Panelist Eric Boehlert, senior fellow at the liberal watchdog group Media Matters, spoke of the shooting last November at a Planned Parenthood center in Colorado Springs, Colo., where a police officer and two civilians were killed. The accused gunman was charged with nearly 200 felony counts.

Boehlert linked that shooting to “right-wing terrorism” inspired by the election of President Obama in 2008.
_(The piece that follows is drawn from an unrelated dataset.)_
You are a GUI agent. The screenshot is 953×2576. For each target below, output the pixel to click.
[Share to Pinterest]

But, Boehlert said, in contrast to acts committed by Muslim terrorists, attacks on abortion clinics, mosques, black churches, and synagogues are not covered by the mainstream media “in terms of a dangerous movement that is growing in power and influence.

“We need to connect the dots,” he said.

Later, in an interview with NJ Jewish News, Boehlert cited a 2014 study conducted by The New York Times and the Police Executive Research Forum.

According to the study, an average of nine American Muslims per year have been involved in terrorism-related plots against targets in the United States since 9/11. By contrast, right-wing extremists averaged 337 attacks per year, causing 254 fatalities. 

In addition to the NCJW sections of Essex, Bergen, Union, and West Morris counties, the event was cosponsored by many organizations, including American Association of University Women, Alliance for Justice, BlueWaveNJ, Center for Reproductive Rights, Community Relations Committee of Jewish Federation of Greater MetroWest NJ, League of Women Voters of NJ, Hadassah of Northern NJ, National Organization for Women, NJ Abortion Access Fund, NJ Citizen Action, NJ Public Policy Network, Physicians for Reproductive Health, Planned Parenthood Action Fund of NJ, Reproductive Justice Committee of the Unitarian Society of Ridgewood, Reproductive Justice/Health Task Team of Unitarian Universalist Legislative Ministry of NJ, Sierra Club, and Temple B’nai Abraham in Livingston.